─── Materials provided

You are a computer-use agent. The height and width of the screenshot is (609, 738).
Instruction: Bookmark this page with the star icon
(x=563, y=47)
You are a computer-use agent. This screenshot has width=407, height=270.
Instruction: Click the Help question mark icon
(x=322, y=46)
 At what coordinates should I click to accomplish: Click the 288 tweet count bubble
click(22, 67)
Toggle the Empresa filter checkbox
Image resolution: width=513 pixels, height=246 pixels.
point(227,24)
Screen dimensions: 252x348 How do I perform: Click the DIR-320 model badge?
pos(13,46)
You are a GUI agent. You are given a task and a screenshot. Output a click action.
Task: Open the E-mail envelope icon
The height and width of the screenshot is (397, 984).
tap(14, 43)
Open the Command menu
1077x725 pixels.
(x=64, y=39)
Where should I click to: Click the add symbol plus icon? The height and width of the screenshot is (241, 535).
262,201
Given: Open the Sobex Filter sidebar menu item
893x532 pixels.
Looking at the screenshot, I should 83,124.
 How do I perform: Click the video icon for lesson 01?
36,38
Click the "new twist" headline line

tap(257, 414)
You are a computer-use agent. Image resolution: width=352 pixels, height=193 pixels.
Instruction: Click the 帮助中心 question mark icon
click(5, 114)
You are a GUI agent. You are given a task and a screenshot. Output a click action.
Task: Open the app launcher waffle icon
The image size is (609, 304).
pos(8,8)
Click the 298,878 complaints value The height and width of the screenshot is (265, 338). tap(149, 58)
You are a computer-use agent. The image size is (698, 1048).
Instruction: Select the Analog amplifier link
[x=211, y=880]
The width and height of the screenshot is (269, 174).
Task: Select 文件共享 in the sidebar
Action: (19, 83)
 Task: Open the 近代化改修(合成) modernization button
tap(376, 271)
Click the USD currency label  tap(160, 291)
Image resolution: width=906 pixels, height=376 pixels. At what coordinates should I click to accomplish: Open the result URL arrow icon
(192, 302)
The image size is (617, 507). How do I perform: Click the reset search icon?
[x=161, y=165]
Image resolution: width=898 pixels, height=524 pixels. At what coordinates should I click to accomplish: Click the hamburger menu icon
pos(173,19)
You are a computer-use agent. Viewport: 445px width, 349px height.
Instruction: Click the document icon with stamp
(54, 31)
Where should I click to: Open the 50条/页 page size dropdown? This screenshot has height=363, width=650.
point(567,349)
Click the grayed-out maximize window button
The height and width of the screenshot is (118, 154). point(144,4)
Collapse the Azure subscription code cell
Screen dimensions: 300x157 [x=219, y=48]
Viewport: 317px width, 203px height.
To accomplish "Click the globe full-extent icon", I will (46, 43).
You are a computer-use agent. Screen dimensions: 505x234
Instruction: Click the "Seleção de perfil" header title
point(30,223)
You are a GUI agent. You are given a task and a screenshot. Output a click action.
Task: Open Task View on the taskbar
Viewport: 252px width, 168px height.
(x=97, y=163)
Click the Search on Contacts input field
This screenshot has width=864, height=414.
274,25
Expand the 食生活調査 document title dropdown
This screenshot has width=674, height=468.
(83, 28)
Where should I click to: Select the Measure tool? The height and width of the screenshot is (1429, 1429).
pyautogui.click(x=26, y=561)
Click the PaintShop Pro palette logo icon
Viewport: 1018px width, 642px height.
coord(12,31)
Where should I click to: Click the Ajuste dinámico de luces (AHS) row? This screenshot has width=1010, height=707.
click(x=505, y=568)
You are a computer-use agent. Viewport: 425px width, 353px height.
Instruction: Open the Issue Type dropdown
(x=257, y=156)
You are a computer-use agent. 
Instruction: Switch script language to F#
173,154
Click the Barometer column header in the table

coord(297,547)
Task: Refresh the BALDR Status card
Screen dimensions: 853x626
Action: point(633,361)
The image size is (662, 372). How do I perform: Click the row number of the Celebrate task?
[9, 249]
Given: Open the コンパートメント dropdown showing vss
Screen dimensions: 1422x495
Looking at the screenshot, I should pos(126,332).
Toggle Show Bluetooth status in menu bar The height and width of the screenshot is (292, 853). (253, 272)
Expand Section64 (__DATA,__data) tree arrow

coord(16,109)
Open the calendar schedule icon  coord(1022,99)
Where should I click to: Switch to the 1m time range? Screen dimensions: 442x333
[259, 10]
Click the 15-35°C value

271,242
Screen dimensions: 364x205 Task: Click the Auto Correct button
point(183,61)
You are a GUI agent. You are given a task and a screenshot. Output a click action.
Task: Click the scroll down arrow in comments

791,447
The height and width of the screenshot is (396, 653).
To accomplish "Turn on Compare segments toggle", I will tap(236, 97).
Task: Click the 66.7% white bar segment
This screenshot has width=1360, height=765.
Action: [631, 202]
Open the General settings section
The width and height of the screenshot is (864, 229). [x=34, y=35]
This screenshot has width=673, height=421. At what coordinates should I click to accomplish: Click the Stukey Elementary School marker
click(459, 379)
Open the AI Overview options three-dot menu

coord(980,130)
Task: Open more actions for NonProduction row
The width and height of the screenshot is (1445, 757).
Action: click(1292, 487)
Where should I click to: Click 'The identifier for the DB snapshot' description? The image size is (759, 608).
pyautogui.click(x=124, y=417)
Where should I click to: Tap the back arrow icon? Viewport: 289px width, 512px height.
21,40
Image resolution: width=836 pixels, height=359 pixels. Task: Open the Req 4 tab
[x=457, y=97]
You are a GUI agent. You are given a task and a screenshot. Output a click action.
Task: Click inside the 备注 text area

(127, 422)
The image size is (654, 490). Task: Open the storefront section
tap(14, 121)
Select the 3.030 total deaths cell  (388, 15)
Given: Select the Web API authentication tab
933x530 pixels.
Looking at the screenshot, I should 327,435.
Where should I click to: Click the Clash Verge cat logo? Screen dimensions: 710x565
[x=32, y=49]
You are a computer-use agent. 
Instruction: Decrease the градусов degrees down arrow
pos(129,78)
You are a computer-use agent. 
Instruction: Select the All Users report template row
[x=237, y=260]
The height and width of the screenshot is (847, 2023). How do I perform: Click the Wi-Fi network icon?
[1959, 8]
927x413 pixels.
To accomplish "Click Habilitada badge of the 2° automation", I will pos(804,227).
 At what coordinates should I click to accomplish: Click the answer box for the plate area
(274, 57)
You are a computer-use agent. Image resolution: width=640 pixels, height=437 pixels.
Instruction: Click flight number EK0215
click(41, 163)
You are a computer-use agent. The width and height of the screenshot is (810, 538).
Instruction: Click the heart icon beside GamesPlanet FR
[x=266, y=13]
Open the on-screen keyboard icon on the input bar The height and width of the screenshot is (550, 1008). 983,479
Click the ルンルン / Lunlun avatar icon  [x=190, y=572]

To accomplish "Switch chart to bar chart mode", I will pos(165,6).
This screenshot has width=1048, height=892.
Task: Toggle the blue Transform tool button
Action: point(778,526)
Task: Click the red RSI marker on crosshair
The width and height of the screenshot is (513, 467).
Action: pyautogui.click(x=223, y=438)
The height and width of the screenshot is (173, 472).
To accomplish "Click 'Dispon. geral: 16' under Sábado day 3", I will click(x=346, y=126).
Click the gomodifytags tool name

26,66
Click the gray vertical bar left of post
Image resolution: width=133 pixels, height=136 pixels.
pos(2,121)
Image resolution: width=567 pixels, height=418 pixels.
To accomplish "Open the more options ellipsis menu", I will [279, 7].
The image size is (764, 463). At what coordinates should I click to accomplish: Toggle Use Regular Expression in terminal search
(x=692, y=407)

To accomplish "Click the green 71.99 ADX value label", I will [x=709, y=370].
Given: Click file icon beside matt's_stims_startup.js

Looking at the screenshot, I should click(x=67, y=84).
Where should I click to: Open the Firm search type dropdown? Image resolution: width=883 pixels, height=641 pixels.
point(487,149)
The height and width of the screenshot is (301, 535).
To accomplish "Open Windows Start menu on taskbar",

──────

● Problem to solve
Restate the records above word for word.

● Output for this task
You are a computer-use agent. The height and width of the screenshot is (609, 738).
Instruction: Bookmark this page with the star icon
(x=563, y=47)
You are a computer-use agent. This screenshot has width=407, height=270.
Instruction: Click the Help question mark icon
(x=322, y=46)
 At what coordinates should I click to accomplish: Click the 288 tweet count bubble
click(22, 67)
Toggle the Empresa filter checkbox
Image resolution: width=513 pixels, height=246 pixels.
point(227,24)
Screen dimensions: 252x348 How do I perform: Click the DIR-320 model badge?
pos(13,46)
You are a GUI agent. You are given a task and a screenshot. Output a click action.
Task: Open the E-mail envelope icon
The height and width of the screenshot is (397, 984).
tap(14, 43)
Open the Command menu
1077x725 pixels.
(x=64, y=39)
Where should I click to: Click the add symbol plus icon? The height and width of the screenshot is (241, 535).
262,201
Given: Open the Sobex Filter sidebar menu item
893x532 pixels.
Looking at the screenshot, I should 83,124.
 How do I perform: Click the video icon for lesson 01?
36,38
Click the "new twist" headline line

tap(257, 414)
You are a computer-use agent. Image resolution: width=352 pixels, height=193 pixels.
Instruction: Click the 帮助中心 question mark icon
click(5, 114)
You are a GUI agent. You are given a task and a screenshot. Output a click action.
Task: Open the app launcher waffle icon
The image size is (609, 304).
pos(8,8)
Click the 298,878 complaints value The height and width of the screenshot is (265, 338). tap(149, 58)
You are a computer-use agent. The image size is (698, 1048).
Instruction: Select the Analog amplifier link
[x=211, y=880]
The width and height of the screenshot is (269, 174).
Task: Select 文件共享 in the sidebar
Action: (19, 83)
 Task: Open the 近代化改修(合成) modernization button
tap(376, 271)
Click the USD currency label  tap(160, 291)
Image resolution: width=906 pixels, height=376 pixels. At what coordinates should I click to accomplish: Open the result URL arrow icon
(192, 302)
The image size is (617, 507). How do I perform: Click the reset search icon?
[x=161, y=165]
Image resolution: width=898 pixels, height=524 pixels. At what coordinates should I click to accomplish: Click the hamburger menu icon
pos(173,19)
You are a computer-use agent. Viewport: 445px width, 349px height.
Instruction: Click the document icon with stamp
(54, 31)
Where should I click to: Open the 50条/页 page size dropdown? This screenshot has height=363, width=650.
point(567,349)
Click the grayed-out maximize window button
The height and width of the screenshot is (118, 154). point(144,4)
Collapse the Azure subscription code cell
Screen dimensions: 300x157 [x=219, y=48]
Viewport: 317px width, 203px height.
To accomplish "Click the globe full-extent icon", I will (46, 43).
You are a computer-use agent. Screen dimensions: 505x234
Instruction: Click the "Seleção de perfil" header title
point(30,223)
You are a GUI agent. You are given a task and a screenshot. Output a click action.
Task: Open Task View on the taskbar
Viewport: 252px width, 168px height.
(x=97, y=163)
Click the Search on Contacts input field
This screenshot has width=864, height=414.
274,25
Expand the 食生活調査 document title dropdown
This screenshot has width=674, height=468.
(83, 28)
Where should I click to: Select the Measure tool? The height and width of the screenshot is (1429, 1429).
pyautogui.click(x=26, y=561)
Click the PaintShop Pro palette logo icon
Viewport: 1018px width, 642px height.
coord(12,31)
Where should I click to: Click the Ajuste dinámico de luces (AHS) row? This screenshot has width=1010, height=707.
click(x=505, y=568)
You are a computer-use agent. Viewport: 425px width, 353px height.
Instruction: Open the Issue Type dropdown
(x=257, y=156)
You are a computer-use agent. 
Instruction: Switch script language to F#
173,154
Click the Barometer column header in the table

coord(297,547)
Task: Refresh the BALDR Status card
Screen dimensions: 853x626
Action: point(633,361)
The image size is (662, 372). How do I perform: Click the row number of the Celebrate task?
[9, 249]
Given: Open the コンパートメント dropdown showing vss
Screen dimensions: 1422x495
Looking at the screenshot, I should pos(126,332).
Toggle Show Bluetooth status in menu bar The height and width of the screenshot is (292, 853). (253, 272)
Expand Section64 (__DATA,__data) tree arrow

coord(16,109)
Open the calendar schedule icon  coord(1022,99)
Where should I click to: Switch to the 1m time range? Screen dimensions: 442x333
[259, 10]
Click the 15-35°C value

271,242
Screen dimensions: 364x205 Task: Click the Auto Correct button
point(183,61)
You are a GUI agent. You are given a task and a screenshot. Output a click action.
Task: Click the scroll down arrow in comments

791,447
The height and width of the screenshot is (396, 653).
To accomplish "Turn on Compare segments toggle", I will tap(236, 97).
Task: Click the 66.7% white bar segment
This screenshot has width=1360, height=765.
Action: [631, 202]
Open the General settings section
The width and height of the screenshot is (864, 229). [x=34, y=35]
This screenshot has width=673, height=421. At what coordinates should I click to accomplish: Click the Stukey Elementary School marker
click(459, 379)
Open the AI Overview options three-dot menu

coord(980,130)
Task: Open more actions for NonProduction row
The width and height of the screenshot is (1445, 757).
Action: click(1292, 487)
Where should I click to: Click 'The identifier for the DB snapshot' description? The image size is (759, 608).
pyautogui.click(x=124, y=417)
Where should I click to: Tap the back arrow icon? Viewport: 289px width, 512px height.
21,40
Image resolution: width=836 pixels, height=359 pixels. Task: Open the Req 4 tab
[x=457, y=97]
You are a GUI agent. You are given a task and a screenshot. Output a click action.
Task: Click inside the 备注 text area

(127, 422)
The image size is (654, 490). Task: Open the storefront section
tap(14, 121)
Select the 3.030 total deaths cell  (388, 15)
Given: Select the Web API authentication tab
933x530 pixels.
Looking at the screenshot, I should 327,435.
Where should I click to: Click the Clash Verge cat logo? Screen dimensions: 710x565
[x=32, y=49]
You are a computer-use agent. 
Instruction: Decrease the градусов degrees down arrow
pos(129,78)
You are a computer-use agent. 
Instruction: Select the All Users report template row
[x=237, y=260]
The height and width of the screenshot is (847, 2023). How do I perform: Click the Wi-Fi network icon?
[1959, 8]
927x413 pixels.
To accomplish "Click Habilitada badge of the 2° automation", I will pos(804,227).
 At what coordinates should I click to accomplish: Click the answer box for the plate area
(274, 57)
You are a computer-use agent. Image resolution: width=640 pixels, height=437 pixels.
Instruction: Click flight number EK0215
click(41, 163)
You are a computer-use agent. The width and height of the screenshot is (810, 538).
Instruction: Click the heart icon beside GamesPlanet FR
[x=266, y=13]
Open the on-screen keyboard icon on the input bar The height and width of the screenshot is (550, 1008). 983,479
Click the ルンルン / Lunlun avatar icon  [x=190, y=572]

To accomplish "Switch chart to bar chart mode", I will pos(165,6).
This screenshot has width=1048, height=892.
Task: Toggle the blue Transform tool button
Action: point(778,526)
Task: Click the red RSI marker on crosshair
The width and height of the screenshot is (513, 467).
Action: pyautogui.click(x=223, y=438)
The height and width of the screenshot is (173, 472).
To accomplish "Click 'Dispon. geral: 16' under Sábado day 3", I will click(x=346, y=126).
Click the gomodifytags tool name

26,66
Click the gray vertical bar left of post
Image resolution: width=133 pixels, height=136 pixels.
pos(2,121)
Image resolution: width=567 pixels, height=418 pixels.
To accomplish "Open the more options ellipsis menu", I will [279, 7].
The image size is (764, 463). At what coordinates should I click to accomplish: Toggle Use Regular Expression in terminal search
(x=692, y=407)

To accomplish "Click the green 71.99 ADX value label", I will [x=709, y=370].
Given: Click file icon beside matt's_stims_startup.js

Looking at the screenshot, I should click(x=67, y=84).
Where should I click to: Open the Firm search type dropdown? Image resolution: width=883 pixels, height=641 pixels.
point(487,149)
The height and width of the screenshot is (301, 535).
To accomplish "Open Windows Start menu on taskbar",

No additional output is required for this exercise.